What might be causing my GC memory error and how can I resolve it? Is this something I can resolve by throwing more resources at the JVM and if so, how do I do that so the neo4j-admin import tool can use it?
RHEL 7
Neo4j CE 3.4.11
Java 1.8.0_131
The issue was resolved by increasing the maximum heap memory. The problem was I wasn't setting the heap memory allocation correctly.
It turns out there was a simple solution; it was just a matter of when I tried to set the heap memory. Initially, I had tried the command export JAVA_OPTS='-server -Xms300g -Xmx300g'
at the command line then run my bash script to call neo4j-admin import
. This was not working, neo4j-admin import
continued to use the same heap space configuration regardless.

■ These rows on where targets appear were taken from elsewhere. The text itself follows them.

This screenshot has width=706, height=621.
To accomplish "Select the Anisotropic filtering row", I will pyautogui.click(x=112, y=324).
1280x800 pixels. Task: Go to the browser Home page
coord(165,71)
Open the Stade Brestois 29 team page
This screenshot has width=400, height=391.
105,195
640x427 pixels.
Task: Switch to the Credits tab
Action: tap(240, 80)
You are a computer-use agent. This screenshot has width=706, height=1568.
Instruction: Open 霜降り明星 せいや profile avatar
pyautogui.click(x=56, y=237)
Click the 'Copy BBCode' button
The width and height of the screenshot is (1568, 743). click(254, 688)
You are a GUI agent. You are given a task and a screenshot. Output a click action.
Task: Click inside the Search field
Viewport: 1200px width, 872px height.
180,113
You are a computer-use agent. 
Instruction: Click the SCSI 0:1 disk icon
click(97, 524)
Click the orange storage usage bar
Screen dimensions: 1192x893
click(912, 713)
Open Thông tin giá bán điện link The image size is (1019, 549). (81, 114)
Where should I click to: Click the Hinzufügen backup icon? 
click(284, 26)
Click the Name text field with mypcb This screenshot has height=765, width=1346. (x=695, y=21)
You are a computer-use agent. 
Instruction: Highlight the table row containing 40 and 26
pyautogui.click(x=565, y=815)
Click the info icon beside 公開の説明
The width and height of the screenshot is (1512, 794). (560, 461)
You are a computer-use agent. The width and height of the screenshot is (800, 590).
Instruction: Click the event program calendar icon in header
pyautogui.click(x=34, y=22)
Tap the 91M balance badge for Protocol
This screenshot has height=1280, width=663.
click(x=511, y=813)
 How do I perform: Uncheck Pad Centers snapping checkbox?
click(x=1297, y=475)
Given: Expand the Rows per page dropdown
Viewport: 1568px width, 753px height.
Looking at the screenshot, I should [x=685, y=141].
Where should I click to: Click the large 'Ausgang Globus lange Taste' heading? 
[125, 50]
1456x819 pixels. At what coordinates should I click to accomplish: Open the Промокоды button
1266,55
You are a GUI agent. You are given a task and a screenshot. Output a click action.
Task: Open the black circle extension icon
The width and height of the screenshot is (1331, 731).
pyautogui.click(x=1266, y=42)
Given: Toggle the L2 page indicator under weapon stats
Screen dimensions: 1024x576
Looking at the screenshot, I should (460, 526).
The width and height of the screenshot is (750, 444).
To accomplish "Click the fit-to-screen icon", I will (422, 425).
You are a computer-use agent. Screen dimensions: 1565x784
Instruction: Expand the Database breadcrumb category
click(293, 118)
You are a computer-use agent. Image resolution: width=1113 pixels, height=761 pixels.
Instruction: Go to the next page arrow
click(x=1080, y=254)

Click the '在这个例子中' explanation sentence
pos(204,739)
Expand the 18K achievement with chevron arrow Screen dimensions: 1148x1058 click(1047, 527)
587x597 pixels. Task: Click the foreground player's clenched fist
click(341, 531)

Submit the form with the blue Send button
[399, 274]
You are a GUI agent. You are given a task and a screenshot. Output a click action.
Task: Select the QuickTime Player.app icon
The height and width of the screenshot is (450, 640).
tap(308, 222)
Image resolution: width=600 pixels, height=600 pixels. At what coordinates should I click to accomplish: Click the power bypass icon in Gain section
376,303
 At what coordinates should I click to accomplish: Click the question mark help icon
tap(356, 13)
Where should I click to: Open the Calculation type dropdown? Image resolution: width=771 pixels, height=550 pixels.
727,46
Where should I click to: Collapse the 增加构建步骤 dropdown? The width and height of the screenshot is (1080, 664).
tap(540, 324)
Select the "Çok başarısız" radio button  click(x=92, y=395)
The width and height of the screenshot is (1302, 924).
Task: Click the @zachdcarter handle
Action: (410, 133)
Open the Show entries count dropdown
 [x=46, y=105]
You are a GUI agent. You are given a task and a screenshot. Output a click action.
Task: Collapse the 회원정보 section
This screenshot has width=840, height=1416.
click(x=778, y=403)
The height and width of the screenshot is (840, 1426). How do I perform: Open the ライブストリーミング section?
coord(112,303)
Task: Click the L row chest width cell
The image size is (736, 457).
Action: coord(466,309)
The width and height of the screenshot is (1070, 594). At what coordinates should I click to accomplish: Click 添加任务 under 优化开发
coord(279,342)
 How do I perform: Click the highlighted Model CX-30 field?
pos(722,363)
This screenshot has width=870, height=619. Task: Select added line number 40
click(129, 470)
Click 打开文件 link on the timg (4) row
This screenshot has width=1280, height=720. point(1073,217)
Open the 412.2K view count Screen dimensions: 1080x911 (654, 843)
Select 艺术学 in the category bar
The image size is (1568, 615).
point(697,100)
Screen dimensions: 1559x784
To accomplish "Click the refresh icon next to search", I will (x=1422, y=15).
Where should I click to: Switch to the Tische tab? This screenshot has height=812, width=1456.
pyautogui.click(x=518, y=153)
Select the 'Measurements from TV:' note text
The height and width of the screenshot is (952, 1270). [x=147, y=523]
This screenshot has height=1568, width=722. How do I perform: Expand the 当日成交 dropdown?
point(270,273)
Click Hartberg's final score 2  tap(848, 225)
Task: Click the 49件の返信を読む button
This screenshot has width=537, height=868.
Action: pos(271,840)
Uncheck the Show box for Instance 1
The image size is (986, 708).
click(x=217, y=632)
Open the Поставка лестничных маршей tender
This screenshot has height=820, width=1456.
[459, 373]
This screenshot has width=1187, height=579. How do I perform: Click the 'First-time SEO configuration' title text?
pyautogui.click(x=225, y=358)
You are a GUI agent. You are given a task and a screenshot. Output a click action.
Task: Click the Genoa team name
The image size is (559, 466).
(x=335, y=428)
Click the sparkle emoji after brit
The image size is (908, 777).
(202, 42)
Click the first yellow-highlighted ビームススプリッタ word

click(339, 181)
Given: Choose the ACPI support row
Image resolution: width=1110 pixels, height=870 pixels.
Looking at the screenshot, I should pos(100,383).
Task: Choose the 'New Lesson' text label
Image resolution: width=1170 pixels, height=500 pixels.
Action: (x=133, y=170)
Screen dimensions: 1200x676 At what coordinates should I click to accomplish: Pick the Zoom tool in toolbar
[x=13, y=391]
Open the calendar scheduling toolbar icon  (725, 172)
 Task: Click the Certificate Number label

The solution was to simple include the command to set the heap memory in the shell script that called neo4j-admin import
. My shell script ended up looking like this:
#!/bin/bash
export JAVA_OPTS='-server -Xms300g -Xmx300g'
/usr/local/neo4j-community-3.4.11/bin/neo4j-admin import \
--ignore-missing-nodes=true \
--database=mag_cs2.graphdb \
--multiline-fields=true \
--high-io=true \
This seems super obvious but it took me almost a week to realize what I needed to change. Hopefully, this saves someone else the same headache.